In Hardwick I, the United States agreed that the individual members of the Rancherias would be restored to their status as Indians and the U.S. would recognize the Indian Tribes, Bands, Communities or groups of the seventeen Rancherias as Indian entities with the same status as they possessed prior to distribution of these Rancherias.

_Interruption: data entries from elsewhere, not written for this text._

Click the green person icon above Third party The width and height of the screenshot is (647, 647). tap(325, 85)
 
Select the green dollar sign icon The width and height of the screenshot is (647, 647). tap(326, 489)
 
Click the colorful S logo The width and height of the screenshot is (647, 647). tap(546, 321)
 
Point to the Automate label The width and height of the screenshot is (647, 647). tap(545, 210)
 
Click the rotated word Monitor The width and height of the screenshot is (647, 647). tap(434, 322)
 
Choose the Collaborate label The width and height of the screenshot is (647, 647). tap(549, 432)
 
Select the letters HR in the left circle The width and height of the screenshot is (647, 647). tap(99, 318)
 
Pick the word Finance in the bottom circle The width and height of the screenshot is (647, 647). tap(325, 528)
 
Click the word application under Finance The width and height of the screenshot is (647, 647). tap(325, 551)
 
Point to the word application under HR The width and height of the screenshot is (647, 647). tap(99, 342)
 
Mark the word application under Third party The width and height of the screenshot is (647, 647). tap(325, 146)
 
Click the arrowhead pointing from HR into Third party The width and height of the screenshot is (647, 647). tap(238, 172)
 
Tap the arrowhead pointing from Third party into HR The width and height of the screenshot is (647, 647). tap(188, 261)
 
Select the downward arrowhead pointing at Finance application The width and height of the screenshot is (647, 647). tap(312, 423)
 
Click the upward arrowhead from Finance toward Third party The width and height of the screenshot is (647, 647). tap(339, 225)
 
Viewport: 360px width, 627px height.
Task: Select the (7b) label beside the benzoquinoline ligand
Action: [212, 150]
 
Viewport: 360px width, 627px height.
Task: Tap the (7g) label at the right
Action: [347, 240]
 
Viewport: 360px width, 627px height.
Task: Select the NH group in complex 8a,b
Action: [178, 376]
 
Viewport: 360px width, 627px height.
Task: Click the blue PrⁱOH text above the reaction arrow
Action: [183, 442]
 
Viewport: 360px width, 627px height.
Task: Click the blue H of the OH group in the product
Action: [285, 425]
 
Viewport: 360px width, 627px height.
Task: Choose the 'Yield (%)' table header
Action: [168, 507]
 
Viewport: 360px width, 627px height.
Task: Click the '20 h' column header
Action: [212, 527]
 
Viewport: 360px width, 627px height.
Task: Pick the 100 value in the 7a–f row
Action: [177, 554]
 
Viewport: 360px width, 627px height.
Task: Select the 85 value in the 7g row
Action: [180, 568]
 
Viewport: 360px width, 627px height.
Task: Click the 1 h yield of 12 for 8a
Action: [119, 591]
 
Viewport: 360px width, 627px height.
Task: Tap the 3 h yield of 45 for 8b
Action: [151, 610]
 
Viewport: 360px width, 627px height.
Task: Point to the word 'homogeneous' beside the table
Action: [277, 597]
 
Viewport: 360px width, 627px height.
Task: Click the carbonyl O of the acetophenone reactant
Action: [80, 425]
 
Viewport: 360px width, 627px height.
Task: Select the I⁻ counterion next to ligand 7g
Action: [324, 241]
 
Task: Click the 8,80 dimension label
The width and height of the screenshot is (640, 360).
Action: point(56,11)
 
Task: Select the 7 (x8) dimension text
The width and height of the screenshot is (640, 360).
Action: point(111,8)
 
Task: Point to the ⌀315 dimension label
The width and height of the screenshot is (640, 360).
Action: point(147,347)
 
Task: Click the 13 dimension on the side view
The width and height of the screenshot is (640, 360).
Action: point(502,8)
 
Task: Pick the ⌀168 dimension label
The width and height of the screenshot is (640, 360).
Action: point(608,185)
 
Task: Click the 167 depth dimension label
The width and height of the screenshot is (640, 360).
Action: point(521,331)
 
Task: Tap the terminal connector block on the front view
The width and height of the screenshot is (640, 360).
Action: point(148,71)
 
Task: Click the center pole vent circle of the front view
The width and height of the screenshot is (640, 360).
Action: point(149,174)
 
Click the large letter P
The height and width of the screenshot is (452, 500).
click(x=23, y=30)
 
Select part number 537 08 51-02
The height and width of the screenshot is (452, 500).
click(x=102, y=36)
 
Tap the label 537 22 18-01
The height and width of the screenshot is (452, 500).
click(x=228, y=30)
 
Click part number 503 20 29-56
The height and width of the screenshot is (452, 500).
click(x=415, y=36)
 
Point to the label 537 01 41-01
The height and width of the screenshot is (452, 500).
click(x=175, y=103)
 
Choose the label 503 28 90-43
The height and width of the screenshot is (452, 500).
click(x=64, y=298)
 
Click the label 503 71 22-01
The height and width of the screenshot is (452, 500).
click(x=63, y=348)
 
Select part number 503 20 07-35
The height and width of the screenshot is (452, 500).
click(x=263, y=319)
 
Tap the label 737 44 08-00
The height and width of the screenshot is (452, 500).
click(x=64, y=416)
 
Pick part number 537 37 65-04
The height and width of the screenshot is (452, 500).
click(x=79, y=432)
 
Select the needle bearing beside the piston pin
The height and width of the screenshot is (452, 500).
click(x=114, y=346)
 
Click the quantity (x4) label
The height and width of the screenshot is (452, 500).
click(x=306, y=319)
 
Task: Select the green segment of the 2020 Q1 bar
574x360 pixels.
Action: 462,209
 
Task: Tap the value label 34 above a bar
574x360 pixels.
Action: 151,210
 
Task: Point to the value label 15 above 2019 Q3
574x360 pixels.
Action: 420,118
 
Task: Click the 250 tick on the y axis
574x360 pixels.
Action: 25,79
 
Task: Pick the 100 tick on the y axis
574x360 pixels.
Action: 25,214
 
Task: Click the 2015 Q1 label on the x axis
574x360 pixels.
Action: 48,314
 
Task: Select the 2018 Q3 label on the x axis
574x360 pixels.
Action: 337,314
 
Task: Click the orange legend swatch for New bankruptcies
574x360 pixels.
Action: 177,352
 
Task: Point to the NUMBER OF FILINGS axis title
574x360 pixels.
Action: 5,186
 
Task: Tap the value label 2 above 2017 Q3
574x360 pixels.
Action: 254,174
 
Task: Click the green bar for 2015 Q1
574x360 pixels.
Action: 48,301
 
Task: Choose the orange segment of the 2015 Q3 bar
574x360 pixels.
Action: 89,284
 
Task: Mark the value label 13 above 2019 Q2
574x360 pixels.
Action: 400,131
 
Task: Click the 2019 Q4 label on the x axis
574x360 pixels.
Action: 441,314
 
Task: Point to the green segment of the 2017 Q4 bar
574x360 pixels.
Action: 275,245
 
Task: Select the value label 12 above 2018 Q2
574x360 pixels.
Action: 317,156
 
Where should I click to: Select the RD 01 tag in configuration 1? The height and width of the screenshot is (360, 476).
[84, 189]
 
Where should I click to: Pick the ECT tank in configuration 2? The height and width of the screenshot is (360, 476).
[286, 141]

Hardwick I did not determine whether or to what extent the boundaries of the seventeen Rancherias were restored.  Id. at 4.  The district court reached that determination for Picayune Rancheria in 1987, stating that:  “the original boundaries of the [Picayune Rancheria] . . .  are hereby restored, and all land within these restored boundaries of the  . . . Picayune Rancherias are declared to be ‘Indian Country.’”  (Emphasis in original.)  The court also held that the Rancheria “shall be treated by the County of Madera and the United States of America, as any other federally recognized Indian Reservation.”  (Emphasis supplied.)  See Tillie Hardwick et al. v. United States, Civil No. C-79-1910-SW, at 4 (N.D. Cal. June 16, 1987) (Hardwick II) (unpublished)(on file with our office).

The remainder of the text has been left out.